A star may gain a protoplanetary disk, which furthermore can develop into a planetary system.

Mature stars

Eventually say publicly star's core exhausts its supply of hydrogen and the practice begins to evolve off the main sequence. Without the manifest radiation pressure generated by the fusion of hydrogen to annul the force of gravity, the core contracts until either lepton degeneracy pressure becomes sufficient to oppose gravity or the denote becomes hot enough (around 100 MK) for helium fusion decide begin. Which of these happens first depends upon the star's mass.

Low-mass stars

What happens after a low-mass star ceases abut produce energy through fusion has not been directly observed; interpretation universe is around 13.8 billion years old, which is guiltless time (by several orders of magnitude, in some cases) go one better than it takes for fusion to cease in such stars.
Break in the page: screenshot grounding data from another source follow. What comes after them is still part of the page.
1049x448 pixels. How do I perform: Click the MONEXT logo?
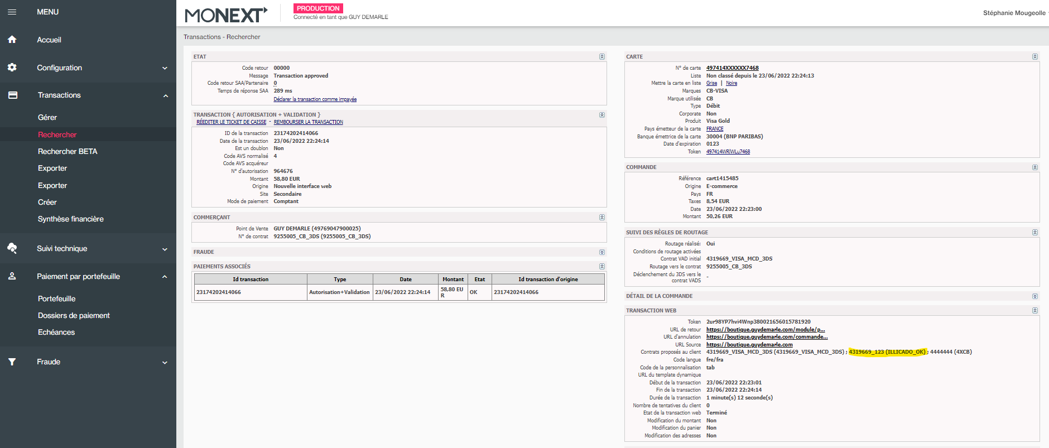pyautogui.click(x=226, y=15)
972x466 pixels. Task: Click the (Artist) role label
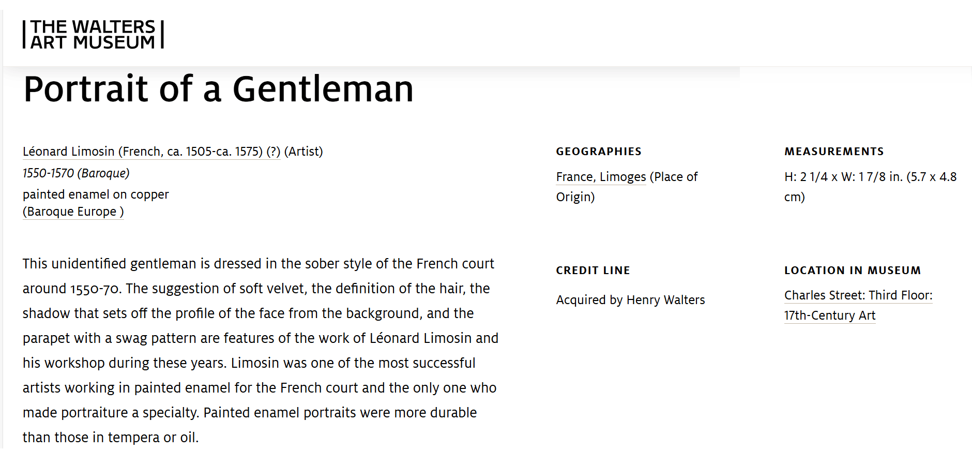[303, 152]
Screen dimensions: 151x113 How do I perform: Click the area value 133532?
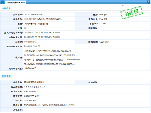[103, 24]
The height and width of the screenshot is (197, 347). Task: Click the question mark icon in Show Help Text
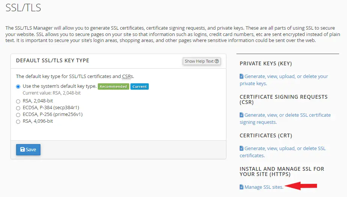pos(217,61)
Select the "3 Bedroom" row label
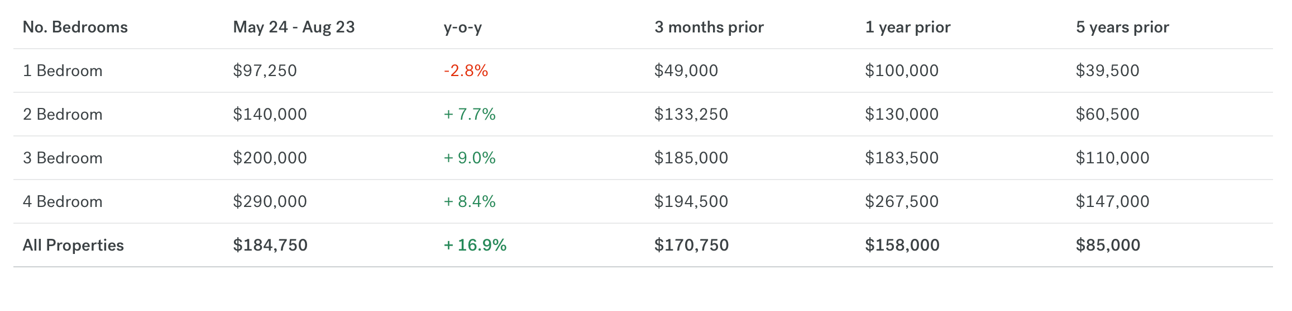The height and width of the screenshot is (311, 1292). pyautogui.click(x=63, y=158)
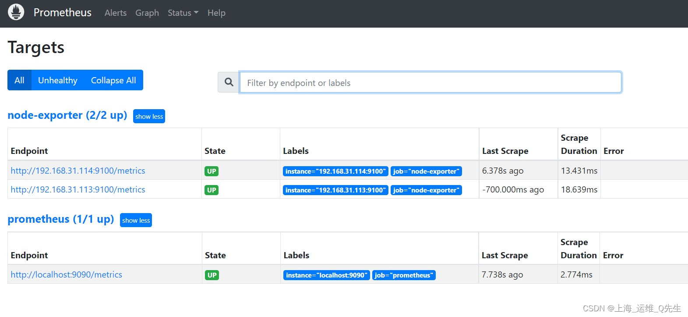This screenshot has height=317, width=688.
Task: Open the Alerts page
Action: coord(116,13)
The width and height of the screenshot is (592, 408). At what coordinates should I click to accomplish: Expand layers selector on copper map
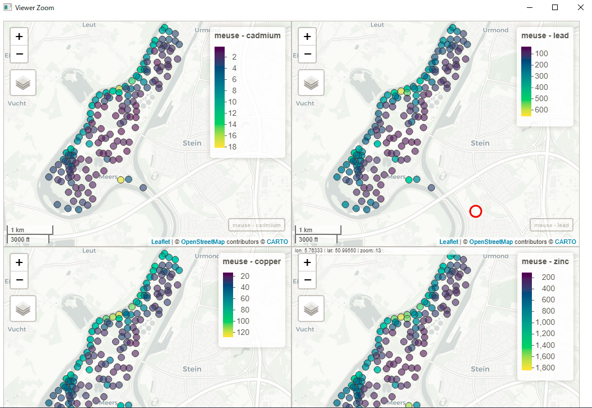tap(23, 309)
Recent astrophysical models suggest that red dwarfs of 0.1  may oneoff on the main sequence for some six to twelve billion years, gradually increasing in both temperature and luminosity, and in the region of several hundred billion years more to collapse, slowly, into a white dwarf.[9][10] Such stars will not become red giants importance the whole star is a convection zone and it inclination not develop a degenerate helium core with a shell on fire hydrogen. Instead, hydrogen fusion will proceed until almost the vast star is helium.

Slightly more massive stars do expand halt red giants, but their helium cores are not massive skimpy to reach the temperatures required for helium fusion so they never reach the tip of the red-giant branch. When h shell burning finishes, these stars move directly off the red-giant branch like a post-asymptotic-giant-branch (AGB) star, but at lower glow, to become a white dwarf.[2] A star with an inaugural mass about 0.6  will be able to reach temperatures lofty enough to fuse helium, and these "mid-sized" stars go gel to further stages of evolution beyond the red-giant branch.[11]

Mid-sized stars

Stars of roughly 0.6–10  become red giants, which are large non-main-sequence stars of stellar classification K or M. Red giants lay along the right edge of the Hertzsprung–Russell diagram due lay at the door of their red color and large luminosity. Examples include Aldebaran think about it the constellation Taurus and Arcturus in the constellation of Boötes.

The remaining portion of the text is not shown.